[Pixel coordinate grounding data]
—————

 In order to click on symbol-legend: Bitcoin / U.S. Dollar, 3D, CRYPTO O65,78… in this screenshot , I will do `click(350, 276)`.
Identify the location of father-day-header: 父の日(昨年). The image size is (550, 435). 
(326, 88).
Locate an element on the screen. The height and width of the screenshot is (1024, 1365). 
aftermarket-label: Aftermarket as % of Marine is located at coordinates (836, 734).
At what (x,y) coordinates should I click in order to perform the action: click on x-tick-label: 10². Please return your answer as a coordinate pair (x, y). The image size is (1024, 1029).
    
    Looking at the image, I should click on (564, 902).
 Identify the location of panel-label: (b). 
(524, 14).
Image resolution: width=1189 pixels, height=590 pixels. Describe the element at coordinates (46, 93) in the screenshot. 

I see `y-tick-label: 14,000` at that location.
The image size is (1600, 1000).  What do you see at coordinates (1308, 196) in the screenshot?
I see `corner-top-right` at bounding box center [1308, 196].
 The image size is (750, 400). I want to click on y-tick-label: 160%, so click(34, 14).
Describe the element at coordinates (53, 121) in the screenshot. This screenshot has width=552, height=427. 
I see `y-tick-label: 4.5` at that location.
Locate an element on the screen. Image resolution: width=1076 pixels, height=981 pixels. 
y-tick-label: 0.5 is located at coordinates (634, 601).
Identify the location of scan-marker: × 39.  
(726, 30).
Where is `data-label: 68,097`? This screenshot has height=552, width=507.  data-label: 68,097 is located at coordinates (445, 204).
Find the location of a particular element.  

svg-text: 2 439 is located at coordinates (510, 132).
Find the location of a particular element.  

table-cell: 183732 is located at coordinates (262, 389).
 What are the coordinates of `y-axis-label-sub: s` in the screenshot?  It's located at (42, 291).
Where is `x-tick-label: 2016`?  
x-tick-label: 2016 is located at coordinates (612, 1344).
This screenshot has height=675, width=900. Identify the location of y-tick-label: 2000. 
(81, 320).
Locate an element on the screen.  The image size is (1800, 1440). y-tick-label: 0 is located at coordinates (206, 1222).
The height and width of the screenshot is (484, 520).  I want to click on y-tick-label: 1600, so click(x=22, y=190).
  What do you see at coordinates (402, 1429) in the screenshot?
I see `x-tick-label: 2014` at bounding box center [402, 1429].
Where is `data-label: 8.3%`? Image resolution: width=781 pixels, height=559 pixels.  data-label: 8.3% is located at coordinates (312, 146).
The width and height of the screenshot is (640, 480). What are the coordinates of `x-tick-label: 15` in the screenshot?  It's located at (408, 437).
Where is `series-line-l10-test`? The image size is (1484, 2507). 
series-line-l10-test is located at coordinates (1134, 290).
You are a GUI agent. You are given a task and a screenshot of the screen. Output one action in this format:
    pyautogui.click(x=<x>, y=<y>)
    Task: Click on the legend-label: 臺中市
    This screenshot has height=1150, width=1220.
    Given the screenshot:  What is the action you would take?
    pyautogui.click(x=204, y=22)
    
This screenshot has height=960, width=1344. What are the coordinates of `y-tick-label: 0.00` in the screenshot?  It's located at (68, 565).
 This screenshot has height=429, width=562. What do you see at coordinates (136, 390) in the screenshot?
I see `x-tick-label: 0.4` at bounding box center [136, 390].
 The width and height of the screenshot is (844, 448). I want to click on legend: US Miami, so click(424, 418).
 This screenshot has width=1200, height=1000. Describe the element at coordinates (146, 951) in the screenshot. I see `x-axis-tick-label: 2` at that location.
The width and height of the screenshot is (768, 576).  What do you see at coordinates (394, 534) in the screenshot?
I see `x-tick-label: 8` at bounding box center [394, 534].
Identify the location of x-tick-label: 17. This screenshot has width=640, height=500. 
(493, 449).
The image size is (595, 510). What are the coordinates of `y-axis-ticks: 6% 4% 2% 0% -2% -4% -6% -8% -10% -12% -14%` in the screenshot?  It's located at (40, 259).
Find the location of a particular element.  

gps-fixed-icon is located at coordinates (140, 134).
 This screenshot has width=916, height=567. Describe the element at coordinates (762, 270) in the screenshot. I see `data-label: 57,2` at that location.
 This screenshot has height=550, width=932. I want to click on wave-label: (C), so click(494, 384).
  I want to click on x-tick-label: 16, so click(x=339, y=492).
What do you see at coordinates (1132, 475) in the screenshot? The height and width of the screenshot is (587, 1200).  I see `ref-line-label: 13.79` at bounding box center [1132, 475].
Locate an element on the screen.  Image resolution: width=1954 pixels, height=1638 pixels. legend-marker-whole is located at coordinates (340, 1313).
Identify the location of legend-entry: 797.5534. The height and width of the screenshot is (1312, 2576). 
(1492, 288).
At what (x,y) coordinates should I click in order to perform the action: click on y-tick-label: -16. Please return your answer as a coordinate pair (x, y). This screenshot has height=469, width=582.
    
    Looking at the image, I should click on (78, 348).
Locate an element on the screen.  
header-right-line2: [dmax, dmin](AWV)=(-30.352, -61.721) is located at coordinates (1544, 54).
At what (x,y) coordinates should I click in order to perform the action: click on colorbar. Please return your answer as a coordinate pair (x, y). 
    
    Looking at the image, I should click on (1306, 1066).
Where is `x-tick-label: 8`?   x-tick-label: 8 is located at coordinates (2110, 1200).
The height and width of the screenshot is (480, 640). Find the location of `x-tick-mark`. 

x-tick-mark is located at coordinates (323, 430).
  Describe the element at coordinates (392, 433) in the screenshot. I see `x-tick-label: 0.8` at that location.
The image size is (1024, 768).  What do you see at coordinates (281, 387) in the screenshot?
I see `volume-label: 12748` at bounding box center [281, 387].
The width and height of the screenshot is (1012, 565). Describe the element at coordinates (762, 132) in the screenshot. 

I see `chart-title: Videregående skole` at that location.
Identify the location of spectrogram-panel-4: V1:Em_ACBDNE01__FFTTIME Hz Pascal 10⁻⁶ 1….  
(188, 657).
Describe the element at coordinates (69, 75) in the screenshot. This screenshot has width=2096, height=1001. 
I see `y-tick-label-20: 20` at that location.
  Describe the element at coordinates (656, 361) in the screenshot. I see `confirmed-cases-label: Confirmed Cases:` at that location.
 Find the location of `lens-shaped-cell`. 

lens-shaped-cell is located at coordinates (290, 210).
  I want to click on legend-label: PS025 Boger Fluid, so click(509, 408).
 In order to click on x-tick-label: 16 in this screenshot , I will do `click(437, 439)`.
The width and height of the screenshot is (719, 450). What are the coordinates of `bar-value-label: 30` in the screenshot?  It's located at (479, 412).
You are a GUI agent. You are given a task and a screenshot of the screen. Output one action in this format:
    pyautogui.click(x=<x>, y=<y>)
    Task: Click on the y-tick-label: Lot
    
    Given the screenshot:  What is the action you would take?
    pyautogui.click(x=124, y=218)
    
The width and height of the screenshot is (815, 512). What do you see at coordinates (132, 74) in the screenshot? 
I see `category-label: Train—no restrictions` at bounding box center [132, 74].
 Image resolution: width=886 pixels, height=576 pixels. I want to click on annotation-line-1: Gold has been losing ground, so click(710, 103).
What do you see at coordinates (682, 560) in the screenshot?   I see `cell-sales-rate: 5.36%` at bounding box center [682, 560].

—————

WHAT NEEDS TO BE DONE
Edit the entries from the first one through the line containing "table-cell: 183732 is", both ends included, replacing "Locate an element" with "Find an element" and leaving everything else unchanged.

ANSWER SPACE
 In order to click on symbol-legend: Bitcoin / U.S. Dollar, 3D, CRYPTO O65,78… in this screenshot , I will do `click(350, 276)`.
Identify the location of father-day-header: 父の日(昨年). The image size is (550, 435). 
(326, 88).
Find an element on the screen. The height and width of the screenshot is (1024, 1365). 
aftermarket-label: Aftermarket as % of Marine is located at coordinates (836, 734).
At what (x,y) coordinates should I click in order to perform the action: click on x-tick-label: 10². Please return your answer as a coordinate pair (x, y). The image size is (1024, 1029).
    
    Looking at the image, I should click on (564, 902).
 Identify the location of panel-label: (b). 
(524, 14).
Image resolution: width=1189 pixels, height=590 pixels. Describe the element at coordinates (46, 93) in the screenshot. 

I see `y-tick-label: 14,000` at that location.
The image size is (1600, 1000).  What do you see at coordinates (1308, 196) in the screenshot?
I see `corner-top-right` at bounding box center [1308, 196].
 The image size is (750, 400). I want to click on y-tick-label: 160%, so click(34, 14).
Describe the element at coordinates (53, 121) in the screenshot. This screenshot has width=552, height=427. 
I see `y-tick-label: 4.5` at that location.
Find an element on the screen. Image resolution: width=1076 pixels, height=981 pixels. 
y-tick-label: 0.5 is located at coordinates (634, 601).
Identify the location of scan-marker: × 39.  
(726, 30).
Where is `data-label: 68,097`? This screenshot has height=552, width=507.  data-label: 68,097 is located at coordinates (445, 204).
Find the location of a particular element.  

svg-text: 2 439 is located at coordinates (510, 132).
Find the location of a particular element.  

table-cell: 183732 is located at coordinates (262, 389).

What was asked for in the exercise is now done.